Engineering and technology
- Modelling not elsewhere classified
- Electrical machines and transformers
- Power electronics not elsewhere classified
- Analogue and digital signal processing
Validation of the electromechanical performance (such as voltage & current profiles, torque and speed profiles, efficiency) and reliability (estimated lifetime) of motion systems is often time-consuming and costly. Assuming a motion product has been validated, additional validation tests need to be put in place in the three following scenarios: a) the same product is going to be used for another mission profile, i.e. within another environment and/or with a different load cycle, b) a single component is replaced by one from another supplier or by a new generation component, or c) a new family member is created: a motion product with partially changed functionality and/or with a rescaled power rating or dimensions.
The objective of DT4V is to develop a framework to minimize the validation cost and time of motion products in the above three scenarios either by doing a full virtual validation or potentially supported by a limited set of dedicated HIL measurements (with specific components as device-under-(specific)test)). The considered motion product is a generic drive train consisting of power electronics, an electric motor and a gearbox, both with their bearings.
Within the DT4V concept of operation, the cost reduction will come from leveraging the digital twin of previously validated motion products in the field, capturing additional Real Operational Conditions (ROC) data and physical insights. As such, knowledge is available and leveraged on with respect to how motion products are being used. The DT4V approach includes exploring the concept of digital siblings for virtual validation. Herein, also unmodelled behaviour and low (e.g. thermal) and high (e.g. peak loading) component interactions impacting the performance are taken into account.
Regarding the lifetime, DT4V will apply the physics-of-failure concept. Herein, the validation will take into account specific intra-component quantities – e.g. local temperatures or material loading – that are known to impact lifetime, and then using these quantities in a forward calculation of the expected lifetime based on literature models.
Within the DT4V approach a trust level assessment method is developed, and if needed, suggestions are done to carry out a limited set of additional HIL measurements to improve the trustworthiness of the virtual validation.

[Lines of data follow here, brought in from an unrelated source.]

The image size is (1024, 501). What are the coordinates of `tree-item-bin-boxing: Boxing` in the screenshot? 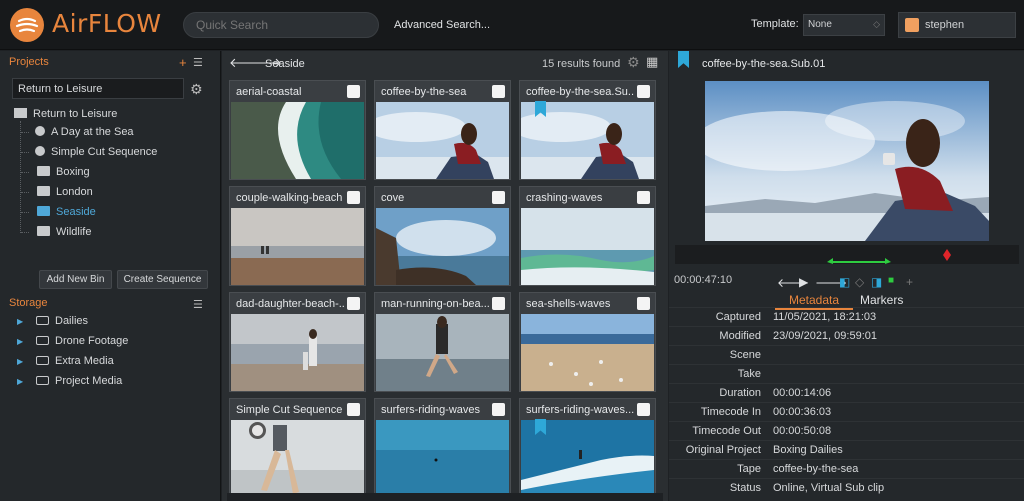 It's located at (64, 172).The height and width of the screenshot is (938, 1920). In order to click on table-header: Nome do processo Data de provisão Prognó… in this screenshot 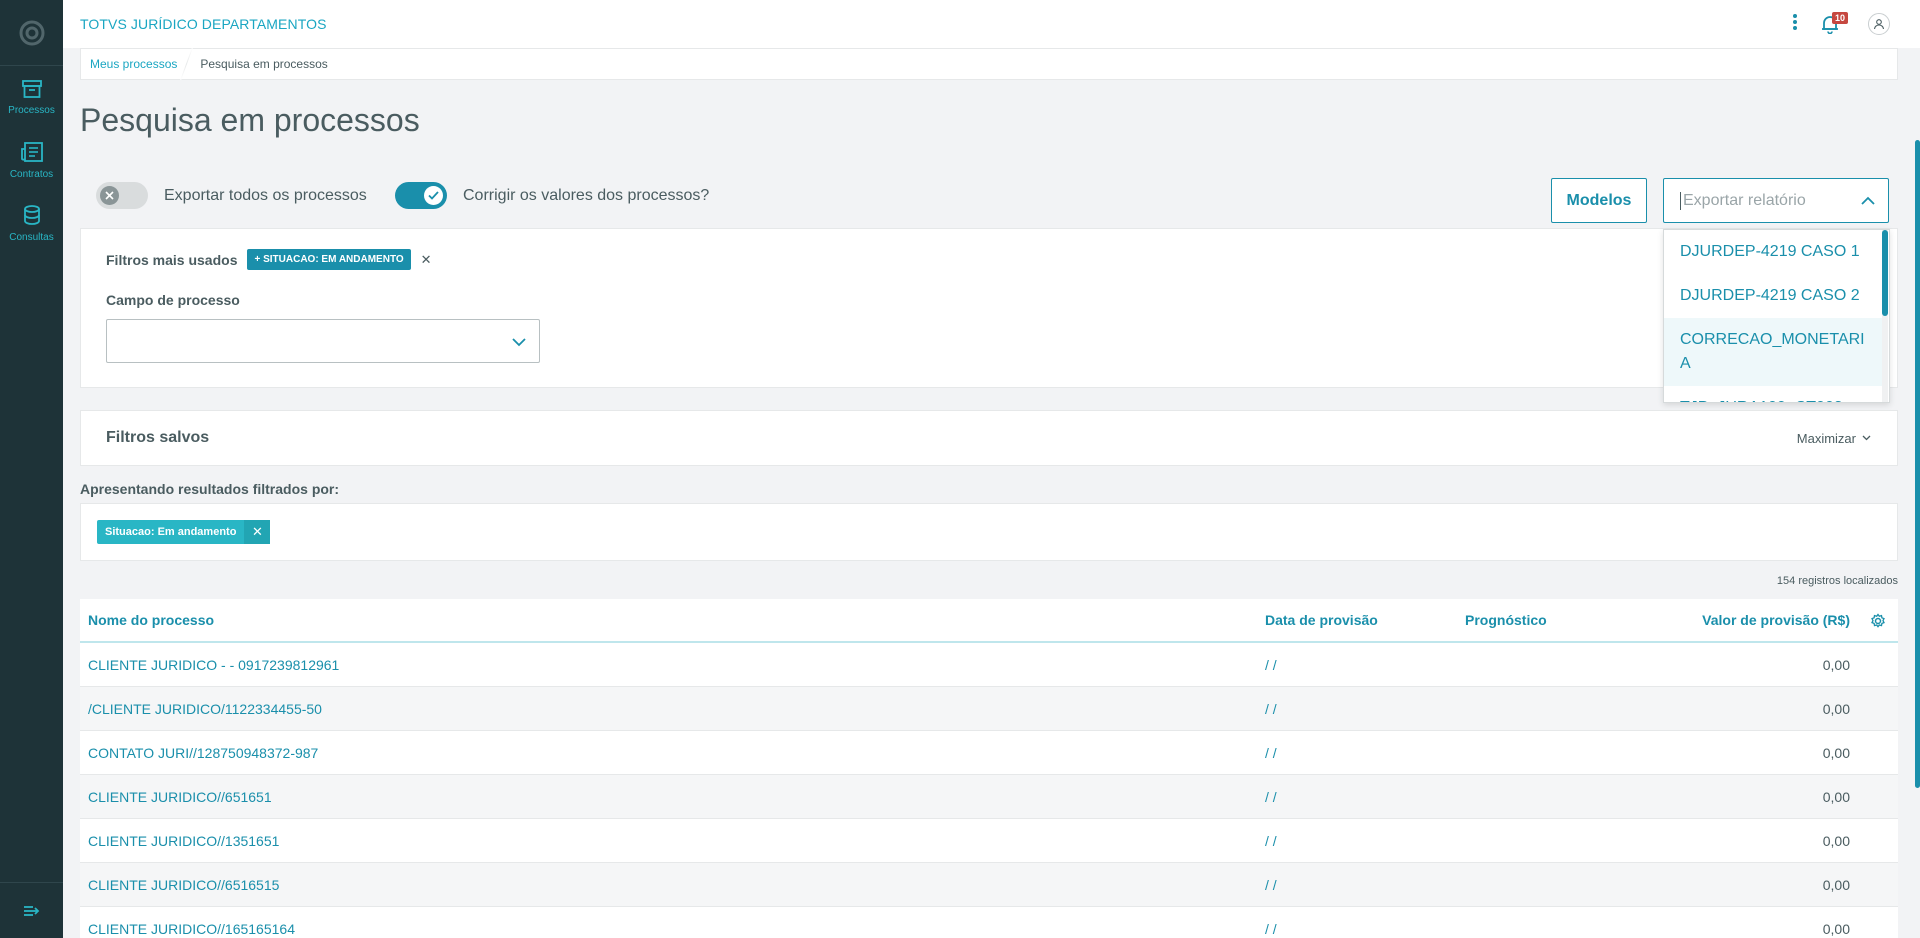, I will do `click(989, 621)`.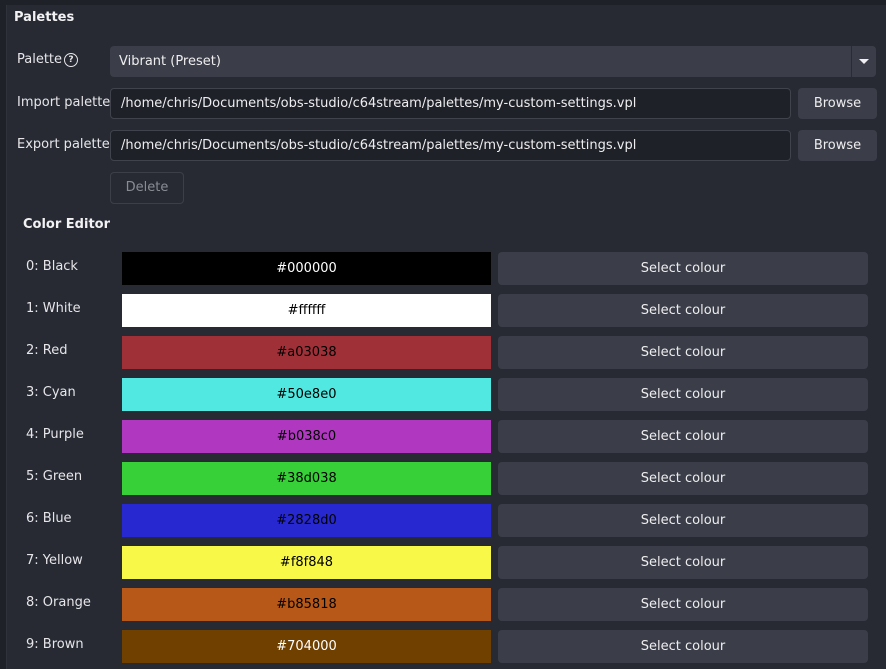 The image size is (886, 669). What do you see at coordinates (54, 308) in the screenshot?
I see `color-label: 1: White` at bounding box center [54, 308].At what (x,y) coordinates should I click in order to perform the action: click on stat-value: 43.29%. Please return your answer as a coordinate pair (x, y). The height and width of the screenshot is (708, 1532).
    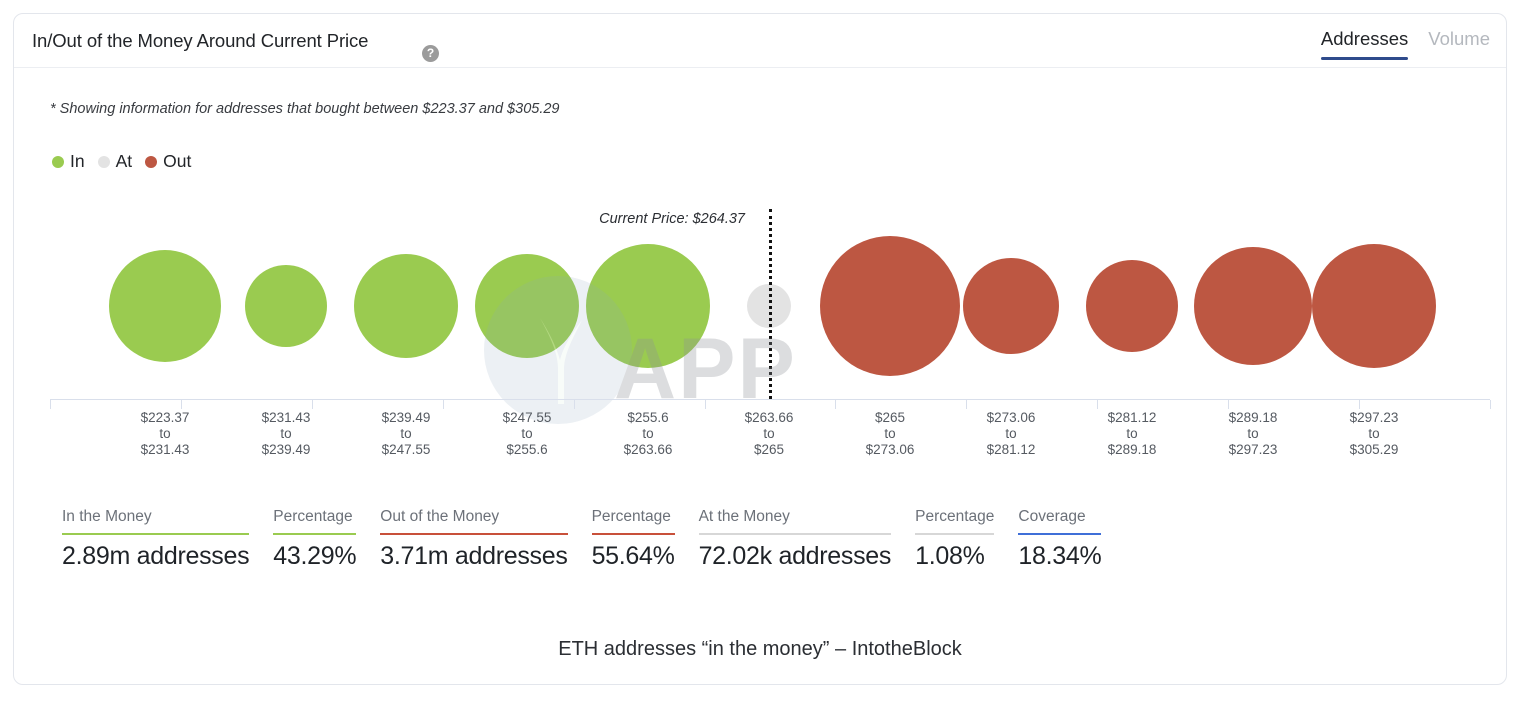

For the project, a fleet of drive trains in the lab will generate the “operational data”: six reference drive trains and two scaled versions; and three additional component testing setups for component testing will be developed for more detailed component model generation. Next to this, the methodology will be developed and validated on industrially relevant cases incl. Flanders Make’s co-creation infrastructure (Evoque) and several Small Validation Cases.